The revamped Donkin Reserve in the historical heart of the city, a popular attraction for visitors at this time of year, has become a happy hunting ground for criminals and vandals.
Almost all of the light bulbs and their casings along the Donkin’s walkways and at its skate park have been damaged or stolen, and pieces of Bay artist Duncan Stewart’s eye-catching steel sculpture, River Memory, are also vanishing by the day.
A concerned Central resident warned this was the tip of the iceberg and that artists Anthony Harris and Conrad Geel’s iconic Voting Line installation, which features a metal silhouette of a waving Nelson Mandela, could be next if the situation was not addressed urgently.
The absence of lighting is also a safety threat after nightfall.
Ward 5 councillor Morne Steyn said vandalism at the Donkin had been brought to his attention and he had reported it to the metro’s safety and security directorate.
The DA councillor said security at the Donkin was not up to scratch and that enforcement was lacking.
“What concerns me more than anything is the fact that there are CCTV cameras, which are not being used efficiently,” he said.
“The issues at the Donkin need to be addressed, and we have made recommendations to the safety and security directorate to use the cameras to prevent the problem.”
Mandela Bay Development Agency (MBDA) chief executive Pierre Voges said he was aware of the vandalism, which was one of the agency’s biggest problems.
Public art and other initiatives in the area have been largely driven by the MBDA in an ongoing bid to bring urban regeneration to the once-neglected historical heart of Port Elizabeth.
“The MBDA is responsible for innovative upgrades to try and make the city competitive,” Voges said.
“Our mandate does not include maintenance – that is the function of the metro.

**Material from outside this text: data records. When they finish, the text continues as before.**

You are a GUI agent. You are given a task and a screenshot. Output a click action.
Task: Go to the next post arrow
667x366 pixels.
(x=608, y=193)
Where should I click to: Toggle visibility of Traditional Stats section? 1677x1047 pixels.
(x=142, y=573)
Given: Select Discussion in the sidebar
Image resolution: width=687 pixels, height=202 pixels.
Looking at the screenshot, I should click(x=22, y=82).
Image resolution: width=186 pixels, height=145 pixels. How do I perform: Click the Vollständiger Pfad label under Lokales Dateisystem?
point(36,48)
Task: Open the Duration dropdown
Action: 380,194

However, the agency is taking over more and more maintenance work.” He said the MBDA was lobbying the metro for additional maintenance money to ensure upgrades did not become dysfunctional.

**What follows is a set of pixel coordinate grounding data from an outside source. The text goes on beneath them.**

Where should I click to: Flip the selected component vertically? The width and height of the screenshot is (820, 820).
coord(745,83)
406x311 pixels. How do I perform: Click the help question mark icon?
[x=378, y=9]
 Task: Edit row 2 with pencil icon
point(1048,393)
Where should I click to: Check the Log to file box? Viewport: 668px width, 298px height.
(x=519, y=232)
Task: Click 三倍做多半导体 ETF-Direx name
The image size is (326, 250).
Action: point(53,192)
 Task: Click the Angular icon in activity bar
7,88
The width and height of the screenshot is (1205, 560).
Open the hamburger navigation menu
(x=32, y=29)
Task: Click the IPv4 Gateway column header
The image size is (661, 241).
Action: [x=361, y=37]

Meanwhile, Stewart said the situation was indicative of the sad state of affairs in the country and he was not surprised that his sculpture was being stripped.
“If the guys at the top can get away with doing wrong, everyone else will have a ‘why can’t we’ attitude.
“This is tragic for public art but in the context of how things are in the country at the moment, I am not surprised,” Stewart said.
Municipal spokesman Mthubanzi Mniki said he was unable to comment at this point.